Oto najważniejsze fragmenty tego pisma:
Stanowczo domagamy się natychmiastowego umożliwienia przyjazdu do Polski Rodaków zamieszkałych na wschodniej Ukrainie, a także podjęcia działań umożliwiających w szybkim czasie sprowadzenie do naszego kraju polskich rodzin deportowanych w głąb Związku Sowieckiego oraz ich potomków. Z oburzeniem przyjęliśmy odrzucenie przez Ministerstwo Spraw Zagranicznych prośby skierowanej przez Polaków zamieszkałych w Mariupolu o umożliwienie im przyjazdu do Polski. MSZ uznało, że osoby polskiego pochodzenia, które chcą ewakuacji, mieszkają blisko frontu, ale jednak jest to teren w pełni kontrolowany przez Ukraińców. Zorganizowanie wyjazdu Polakom byłoby „podważeniem” zdolności do sprawowania przez Ukrainę kontroli nad jej terenami. Oddalenie prośby Rodaków z Mariupola nie tylko uznajemy za wyraz dyktowanej serwilizmem nadmiernej troski o wrażliwość Ukraińców, ale przede wszystkim traktujemy jako przejaw bezczelności i arogancji władzy.
Polacy mają dość pokrętnej i szkodliwej dla Polski polityki uprawianej przez kolejne PO-wskie rządy. Węgry sprowadziły ze Wschodu ponad 700 tys. swych obywateli. Polska zaś wciąż nie znajduje pieniędzy i możliwości, by umożliwić powrót do Ojczyzny naszym Rodakom zza wschodnich granic. Tymczasem nie brakuje ani środków, ani woli politycznej, aby realizować przedsięwzięcia wysoce dyskusyjne z punktu widzenia polskiej racji stanu.

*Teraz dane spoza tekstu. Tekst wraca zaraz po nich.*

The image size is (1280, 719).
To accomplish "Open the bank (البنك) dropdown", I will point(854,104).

Pod niemiecką presją przyjmujemy rzesze uchodźców z krajów muzułmańskich. Czynimy to w imię solidarności z państwami Unii Europejskiej; solidarności, której nie wykazano za wiele, gdy Polska przyjmowała ok. 90 tys. uchodźców czeczeńskich oraz gdy dyskutowano o budowie Nord Stream I i II. (…)
Masowo przyznaje się obywatelstwo polskie obywatelom Izraela i to bez nakładanego na Polaków ze Wschodu obowiązku znajomości języka polskiego oraz polskiej historii i kultury. O skali tego procederu nie informuje się polskiego społeczeństwa. (…)

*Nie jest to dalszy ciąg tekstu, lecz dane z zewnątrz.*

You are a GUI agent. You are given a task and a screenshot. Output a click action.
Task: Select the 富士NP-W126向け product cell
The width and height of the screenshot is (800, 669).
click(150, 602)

W ostatnich trzech latach wpuszczono do Polski ok. 700 tys. obywateli Ukrainy, mimo że w kraju tym - nienależącym do Unii Europejskiej - nie ogłoszono nawet stanu wojennego i mimo że tylko niewielka część tego państwa objęta jest konfliktem zbrojnym, co oznacza, że ma ono możliwość rozlokowania swych obywateli na własnym terenie.
Polska hojną ręką rozdaje też pieniądze. Ostatnio, nie zważając na astronomicznej wielkości dług publiczny (przekraczający - według założonej przez Leszka Balcerowicza Fundacji Forum Obywatelskiego Rozwoju - 4 biliony złotych), udzieliła Pani ukraińskim oligarchom na 10 lat w praktyce bezprocentowej pożyczki w wysokości 100 tys. euro.
Prowadzona przez rząd Donalda Tuska oraz rząd kierowany przez Panią polityka imigracyjna ma charakter wyraźnie antypolski, de facto bowiem realizowana jest pod hasłem: „Wszyscy, byleby tylko nie Polacy”. Tego rodzaju polityka imigracyjna, idąc w parze z urzeczywistnianym w Polsce programem depopulacji za pośrednictwem wymuszania emigracji zarobkowej, będzie miała długofalowe negatywne konsekwencje. Stanowczo domagamy się zmiany tej polityki
Polacy mają prawo oczekiwać od władz państwowych realizacji działań sprzyjających powrotowi do kraju naszych Rodaków, którzy znaleźli się poza Ojczyzną w wyniku dziejowej zawieruchy, a skądinąd także tych, którzy opuścili nasz kraj w kolejnych falach emigracji zarobkowej.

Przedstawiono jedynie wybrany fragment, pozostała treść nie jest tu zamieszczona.